* _WORK ITEM_: Among the records that follow, count the lines with the string "target"; report only that count.

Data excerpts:
==============================
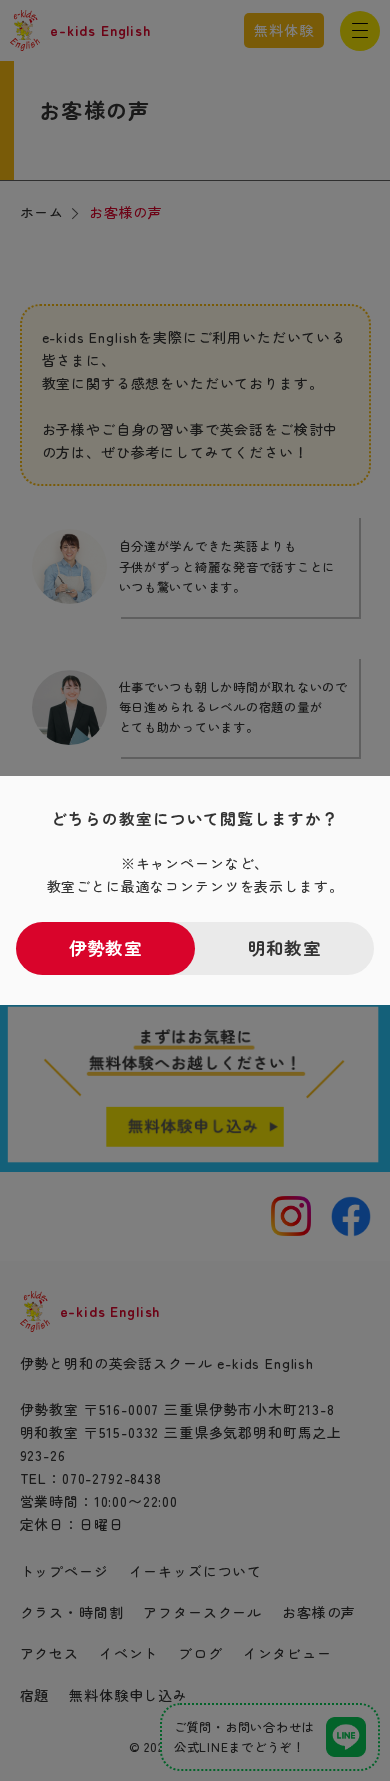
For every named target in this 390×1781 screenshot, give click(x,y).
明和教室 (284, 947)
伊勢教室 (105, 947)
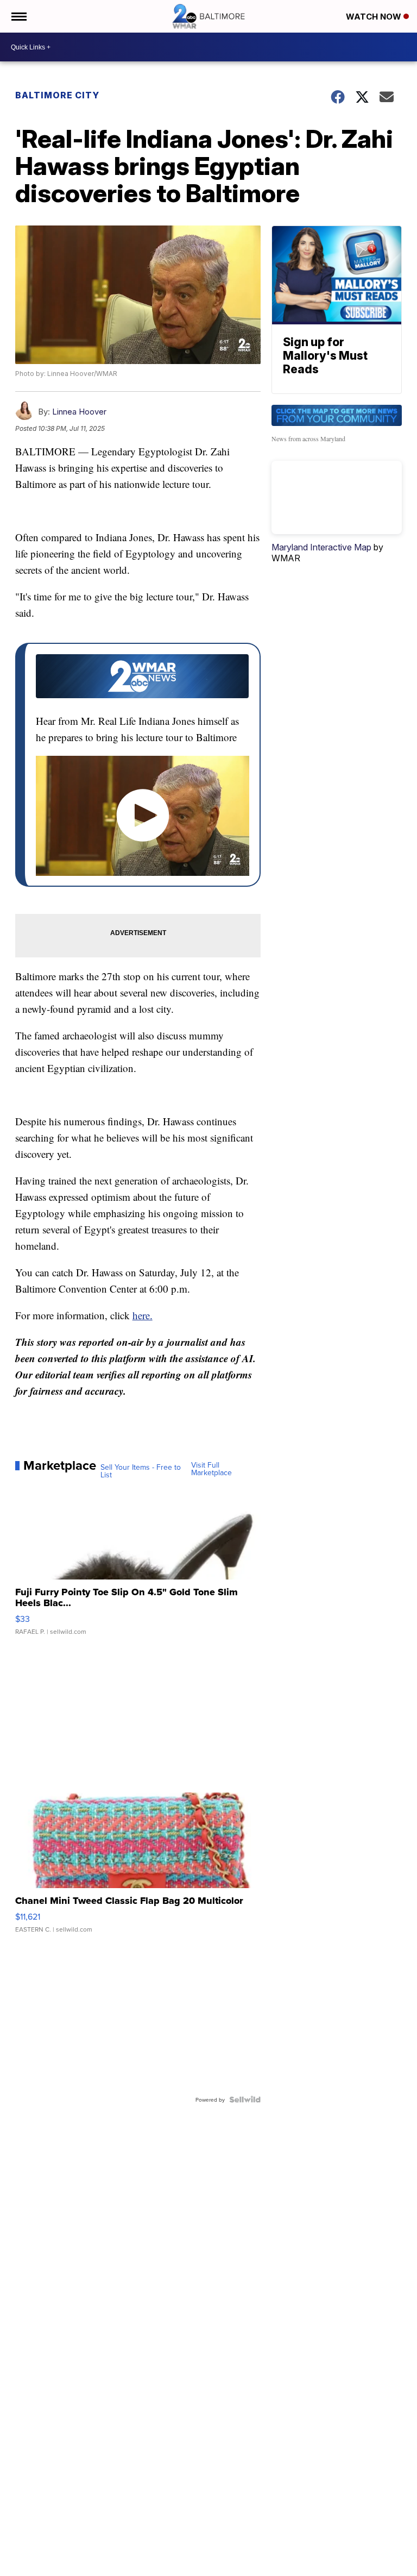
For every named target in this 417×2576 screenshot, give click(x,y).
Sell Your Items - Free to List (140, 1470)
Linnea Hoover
==============================
* _RESULT_: 2